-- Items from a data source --
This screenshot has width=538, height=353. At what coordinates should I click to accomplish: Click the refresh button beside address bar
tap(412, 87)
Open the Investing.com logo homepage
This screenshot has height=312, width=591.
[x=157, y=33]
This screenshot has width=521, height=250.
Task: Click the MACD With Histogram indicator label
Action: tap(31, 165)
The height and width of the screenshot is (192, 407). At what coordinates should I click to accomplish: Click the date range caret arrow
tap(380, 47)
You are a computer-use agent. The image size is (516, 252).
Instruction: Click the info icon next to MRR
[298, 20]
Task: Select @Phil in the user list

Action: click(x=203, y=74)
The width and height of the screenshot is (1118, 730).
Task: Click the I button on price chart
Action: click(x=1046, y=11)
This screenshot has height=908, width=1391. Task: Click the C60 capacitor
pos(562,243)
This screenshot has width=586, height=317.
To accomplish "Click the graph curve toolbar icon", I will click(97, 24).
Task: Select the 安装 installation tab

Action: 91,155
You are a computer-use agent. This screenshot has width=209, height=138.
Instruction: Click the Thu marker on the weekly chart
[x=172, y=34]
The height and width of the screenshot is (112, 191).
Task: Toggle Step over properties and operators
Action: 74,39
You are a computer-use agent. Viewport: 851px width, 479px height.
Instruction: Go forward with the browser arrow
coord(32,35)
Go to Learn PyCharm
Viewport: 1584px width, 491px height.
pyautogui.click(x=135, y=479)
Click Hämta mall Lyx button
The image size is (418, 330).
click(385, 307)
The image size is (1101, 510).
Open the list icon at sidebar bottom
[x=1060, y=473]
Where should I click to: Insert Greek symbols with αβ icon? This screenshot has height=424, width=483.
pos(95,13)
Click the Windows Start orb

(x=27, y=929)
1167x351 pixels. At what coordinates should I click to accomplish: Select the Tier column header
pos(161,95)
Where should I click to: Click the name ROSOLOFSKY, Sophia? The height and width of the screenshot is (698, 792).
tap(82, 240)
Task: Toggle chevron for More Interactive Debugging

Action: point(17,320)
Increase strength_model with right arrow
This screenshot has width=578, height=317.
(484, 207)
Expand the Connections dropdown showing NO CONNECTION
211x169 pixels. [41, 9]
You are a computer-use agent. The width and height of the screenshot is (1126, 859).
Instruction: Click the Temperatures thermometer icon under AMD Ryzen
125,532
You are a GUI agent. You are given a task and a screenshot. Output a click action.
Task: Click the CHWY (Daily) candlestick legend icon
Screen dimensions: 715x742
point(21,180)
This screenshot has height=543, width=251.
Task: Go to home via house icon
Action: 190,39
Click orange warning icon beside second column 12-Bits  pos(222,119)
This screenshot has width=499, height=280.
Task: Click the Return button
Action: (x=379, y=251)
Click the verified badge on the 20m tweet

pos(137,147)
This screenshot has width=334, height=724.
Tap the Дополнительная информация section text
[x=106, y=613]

-- PROBLEM DETAILS --
Set down each line exactly as it appears, starting at the top of the data and ending at the line containing "Open the Investing.com logo homepage", and include no other lines.

-- RESULT OF THIS EXERCISE --
This screenshot has width=538, height=353. At what coordinates should I click to accomplish: Click the refresh button beside address bar
tap(412, 87)
Open the Investing.com logo homepage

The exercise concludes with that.